→ Task prompt: Reproduce the entries from the line with "Screen dimensions: 737x389" to the line with "Check the support", swapping "Instruction" for "Directive" and keeping everything else the same.
--- START Input data ---
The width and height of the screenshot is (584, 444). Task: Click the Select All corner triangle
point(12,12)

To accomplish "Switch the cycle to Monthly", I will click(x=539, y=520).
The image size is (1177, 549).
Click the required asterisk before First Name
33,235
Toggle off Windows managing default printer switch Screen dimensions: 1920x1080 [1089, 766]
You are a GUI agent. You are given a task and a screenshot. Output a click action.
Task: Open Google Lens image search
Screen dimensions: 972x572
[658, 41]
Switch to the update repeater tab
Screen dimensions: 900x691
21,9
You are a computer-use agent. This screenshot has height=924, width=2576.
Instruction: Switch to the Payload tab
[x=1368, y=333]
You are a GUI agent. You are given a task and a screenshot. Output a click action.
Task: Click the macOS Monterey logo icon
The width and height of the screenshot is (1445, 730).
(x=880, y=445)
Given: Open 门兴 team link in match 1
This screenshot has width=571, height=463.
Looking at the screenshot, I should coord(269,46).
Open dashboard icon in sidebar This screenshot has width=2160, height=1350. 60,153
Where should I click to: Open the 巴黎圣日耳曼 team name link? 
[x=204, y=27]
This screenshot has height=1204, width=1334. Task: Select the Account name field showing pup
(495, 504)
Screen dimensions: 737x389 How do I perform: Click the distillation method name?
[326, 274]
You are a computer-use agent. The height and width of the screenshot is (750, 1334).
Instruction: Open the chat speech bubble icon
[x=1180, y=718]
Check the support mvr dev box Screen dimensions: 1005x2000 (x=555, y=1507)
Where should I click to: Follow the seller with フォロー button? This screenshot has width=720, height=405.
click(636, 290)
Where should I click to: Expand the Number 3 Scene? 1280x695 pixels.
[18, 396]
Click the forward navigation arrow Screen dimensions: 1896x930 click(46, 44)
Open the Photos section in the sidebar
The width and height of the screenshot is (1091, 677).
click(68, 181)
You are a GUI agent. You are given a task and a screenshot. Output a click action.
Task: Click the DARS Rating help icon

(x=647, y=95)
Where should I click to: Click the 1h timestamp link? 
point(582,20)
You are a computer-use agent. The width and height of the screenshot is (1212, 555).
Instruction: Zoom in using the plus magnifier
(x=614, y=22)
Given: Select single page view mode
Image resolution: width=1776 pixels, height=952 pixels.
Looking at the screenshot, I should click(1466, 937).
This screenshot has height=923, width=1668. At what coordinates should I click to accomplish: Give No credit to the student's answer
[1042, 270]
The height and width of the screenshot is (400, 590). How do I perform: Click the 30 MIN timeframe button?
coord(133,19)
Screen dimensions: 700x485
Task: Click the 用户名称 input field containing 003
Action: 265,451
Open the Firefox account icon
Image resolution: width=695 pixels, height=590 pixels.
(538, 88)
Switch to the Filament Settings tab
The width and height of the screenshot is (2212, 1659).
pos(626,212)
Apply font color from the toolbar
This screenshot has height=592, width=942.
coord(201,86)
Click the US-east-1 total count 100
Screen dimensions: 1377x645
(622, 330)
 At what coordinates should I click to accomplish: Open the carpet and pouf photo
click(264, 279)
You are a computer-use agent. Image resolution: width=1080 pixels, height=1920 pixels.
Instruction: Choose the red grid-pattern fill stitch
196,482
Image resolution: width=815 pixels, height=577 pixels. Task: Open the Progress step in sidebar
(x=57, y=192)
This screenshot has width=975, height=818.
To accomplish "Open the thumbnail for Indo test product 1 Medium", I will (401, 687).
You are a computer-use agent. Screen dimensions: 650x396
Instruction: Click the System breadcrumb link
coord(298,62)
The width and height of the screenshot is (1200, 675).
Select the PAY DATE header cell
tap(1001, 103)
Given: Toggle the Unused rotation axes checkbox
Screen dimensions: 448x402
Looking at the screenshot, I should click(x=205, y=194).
--- END Input data ---
→ The answer:
Screen dimensions: 737x389 How do I perform: Click the distillation method name?
[326, 274]
You are a computer-use agent. The height and width of the screenshot is (750, 1334).
Directive: Open the chat speech bubble icon
[x=1180, y=718]
Check the support mvr dev box Screen dimensions: 1005x2000 (x=555, y=1507)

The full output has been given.